GOAL OF THE EXERCISE: Each record below is to be set down again precisely.

[Collected data]
------------------------

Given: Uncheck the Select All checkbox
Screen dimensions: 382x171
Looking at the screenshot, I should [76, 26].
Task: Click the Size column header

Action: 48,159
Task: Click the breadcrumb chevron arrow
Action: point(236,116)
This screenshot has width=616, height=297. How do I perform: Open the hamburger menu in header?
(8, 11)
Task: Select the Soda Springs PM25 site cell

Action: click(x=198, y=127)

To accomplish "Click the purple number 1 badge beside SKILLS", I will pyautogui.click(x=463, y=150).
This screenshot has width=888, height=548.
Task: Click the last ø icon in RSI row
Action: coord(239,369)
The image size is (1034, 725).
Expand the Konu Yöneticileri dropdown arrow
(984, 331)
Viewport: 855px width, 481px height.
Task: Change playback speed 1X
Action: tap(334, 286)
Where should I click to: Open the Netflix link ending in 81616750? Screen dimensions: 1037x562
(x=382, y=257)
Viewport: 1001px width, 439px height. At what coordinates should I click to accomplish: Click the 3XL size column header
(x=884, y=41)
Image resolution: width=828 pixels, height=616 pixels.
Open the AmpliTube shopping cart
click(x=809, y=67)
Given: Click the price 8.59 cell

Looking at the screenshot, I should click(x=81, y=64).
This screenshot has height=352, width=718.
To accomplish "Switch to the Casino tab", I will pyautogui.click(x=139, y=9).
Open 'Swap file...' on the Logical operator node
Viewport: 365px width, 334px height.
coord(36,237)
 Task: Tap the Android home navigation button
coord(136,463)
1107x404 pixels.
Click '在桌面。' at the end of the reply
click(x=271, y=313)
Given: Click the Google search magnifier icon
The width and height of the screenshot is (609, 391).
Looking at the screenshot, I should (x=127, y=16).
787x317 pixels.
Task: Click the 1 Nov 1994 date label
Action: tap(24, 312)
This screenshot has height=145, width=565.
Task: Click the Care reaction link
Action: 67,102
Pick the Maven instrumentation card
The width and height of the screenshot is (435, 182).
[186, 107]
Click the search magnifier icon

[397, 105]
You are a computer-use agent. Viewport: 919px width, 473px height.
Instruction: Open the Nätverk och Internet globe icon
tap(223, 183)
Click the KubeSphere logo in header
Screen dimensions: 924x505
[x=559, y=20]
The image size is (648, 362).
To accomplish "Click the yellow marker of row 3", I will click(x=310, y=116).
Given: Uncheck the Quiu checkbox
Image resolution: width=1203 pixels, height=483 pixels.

------------------------

EXERCISE SOLUTION:
Given: Uncheck the Select All checkbox
Screen dimensions: 382x171
Looking at the screenshot, I should [76, 26].
Task: Click the Size column header

Action: 48,159
Task: Click the breadcrumb chevron arrow
Action: point(236,116)
This screenshot has width=616, height=297. How do I perform: Open the hamburger menu in header?
(8, 11)
Task: Select the Soda Springs PM25 site cell

Action: click(x=198, y=127)

To accomplish "Click the purple number 1 badge beside SKILLS", I will pyautogui.click(x=463, y=150).
This screenshot has width=888, height=548.
Task: Click the last ø icon in RSI row
Action: coord(239,369)
The image size is (1034, 725).
Expand the Konu Yöneticileri dropdown arrow
(984, 331)
Viewport: 855px width, 481px height.
Task: Change playback speed 1X
Action: tap(334, 286)
Where should I click to: Open the Netflix link ending in 81616750? Screen dimensions: 1037x562
(x=382, y=257)
Viewport: 1001px width, 439px height. At what coordinates should I click to accomplish: Click the 3XL size column header
(x=884, y=41)
Image resolution: width=828 pixels, height=616 pixels.
Open the AmpliTube shopping cart
click(x=809, y=67)
Given: Click the price 8.59 cell

Looking at the screenshot, I should click(x=81, y=64).
This screenshot has height=352, width=718.
To accomplish "Switch to the Casino tab", I will pyautogui.click(x=139, y=9).
Open 'Swap file...' on the Logical operator node
Viewport: 365px width, 334px height.
coord(36,237)
 Task: Tap the Android home navigation button
coord(136,463)
1107x404 pixels.
Click '在桌面。' at the end of the reply
click(x=271, y=313)
Given: Click the Google search magnifier icon
The width and height of the screenshot is (609, 391).
Looking at the screenshot, I should (x=127, y=16).
787x317 pixels.
Task: Click the 1 Nov 1994 date label
Action: tap(24, 312)
This screenshot has height=145, width=565.
Task: Click the Care reaction link
Action: 67,102
Pick the Maven instrumentation card
The width and height of the screenshot is (435, 182).
[186, 107]
Click the search magnifier icon

[397, 105]
You are a computer-use agent. Viewport: 919px width, 473px height.
Instruction: Open the Nätverk och Internet globe icon
tap(223, 183)
Click the KubeSphere logo in header
Screen dimensions: 924x505
[x=559, y=20]
The image size is (648, 362).
To accomplish "Click the yellow marker of row 3", I will click(x=310, y=116).
Given: Uncheck the Quiu checkbox
Image resolution: width=1203 pixels, height=483 pixels.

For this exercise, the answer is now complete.